PROBLEM DESCRIPTION ::
All that is wanted is an exact copy of the line containing "The height and width of the screenshot is (470, 1476)." and the lines after it, through the end of the records.

INPUT ::
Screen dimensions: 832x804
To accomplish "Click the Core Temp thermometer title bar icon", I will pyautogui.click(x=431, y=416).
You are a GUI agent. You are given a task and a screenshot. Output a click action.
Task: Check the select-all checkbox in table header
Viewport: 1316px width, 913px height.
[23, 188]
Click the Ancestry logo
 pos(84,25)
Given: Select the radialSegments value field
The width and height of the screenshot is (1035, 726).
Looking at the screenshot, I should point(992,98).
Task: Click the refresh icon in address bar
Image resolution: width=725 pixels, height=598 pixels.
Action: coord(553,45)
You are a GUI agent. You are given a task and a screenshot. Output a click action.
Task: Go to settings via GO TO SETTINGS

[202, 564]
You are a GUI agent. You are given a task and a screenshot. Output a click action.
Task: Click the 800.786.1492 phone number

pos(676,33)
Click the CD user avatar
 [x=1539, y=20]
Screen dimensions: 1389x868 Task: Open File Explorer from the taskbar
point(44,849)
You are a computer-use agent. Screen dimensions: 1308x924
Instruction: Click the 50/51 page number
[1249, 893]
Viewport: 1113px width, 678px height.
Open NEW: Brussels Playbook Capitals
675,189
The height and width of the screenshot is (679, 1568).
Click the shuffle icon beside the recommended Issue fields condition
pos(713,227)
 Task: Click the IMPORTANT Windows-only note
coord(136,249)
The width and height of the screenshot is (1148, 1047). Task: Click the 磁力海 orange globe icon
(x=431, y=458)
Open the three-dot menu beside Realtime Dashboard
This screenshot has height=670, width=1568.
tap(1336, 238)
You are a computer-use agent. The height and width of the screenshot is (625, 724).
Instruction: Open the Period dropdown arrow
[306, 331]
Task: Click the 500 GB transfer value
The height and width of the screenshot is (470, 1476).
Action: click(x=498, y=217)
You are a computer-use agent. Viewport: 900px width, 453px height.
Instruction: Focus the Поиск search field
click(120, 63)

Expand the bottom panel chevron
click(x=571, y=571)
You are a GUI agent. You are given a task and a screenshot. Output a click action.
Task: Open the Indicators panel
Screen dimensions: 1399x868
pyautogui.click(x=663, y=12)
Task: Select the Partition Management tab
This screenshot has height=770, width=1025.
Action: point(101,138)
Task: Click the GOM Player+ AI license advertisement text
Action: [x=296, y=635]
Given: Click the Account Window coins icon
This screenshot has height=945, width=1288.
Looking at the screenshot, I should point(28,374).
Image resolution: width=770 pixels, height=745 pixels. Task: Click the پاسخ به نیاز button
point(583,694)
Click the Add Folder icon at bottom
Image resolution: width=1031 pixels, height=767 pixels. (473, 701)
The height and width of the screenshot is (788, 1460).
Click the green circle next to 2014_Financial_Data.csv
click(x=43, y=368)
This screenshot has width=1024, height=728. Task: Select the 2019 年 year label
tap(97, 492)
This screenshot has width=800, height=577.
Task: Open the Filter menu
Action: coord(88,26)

SOLUTION FOR THIS EXERCISE ::
The height and width of the screenshot is (470, 1476).
Action: click(x=498, y=217)
You are a computer-use agent. Viewport: 900px width, 453px height.
Instruction: Focus the Поиск search field
click(120, 63)

Expand the bottom panel chevron
click(x=571, y=571)
You are a GUI agent. You are given a task and a screenshot. Output a click action.
Task: Open the Indicators panel
Screen dimensions: 1399x868
pyautogui.click(x=663, y=12)
Task: Select the Partition Management tab
This screenshot has height=770, width=1025.
Action: point(101,138)
Task: Click the GOM Player+ AI license advertisement text
Action: [x=296, y=635]
Given: Click the Account Window coins icon
This screenshot has height=945, width=1288.
Looking at the screenshot, I should point(28,374).
Image resolution: width=770 pixels, height=745 pixels. Task: Click the پاسخ به نیاز button
point(583,694)
Click the Add Folder icon at bottom
Image resolution: width=1031 pixels, height=767 pixels. (473, 701)
The height and width of the screenshot is (788, 1460).
Click the green circle next to 2014_Financial_Data.csv
click(x=43, y=368)
This screenshot has width=1024, height=728. Task: Select the 2019 年 year label
tap(97, 492)
This screenshot has width=800, height=577.
Task: Open the Filter menu
Action: coord(88,26)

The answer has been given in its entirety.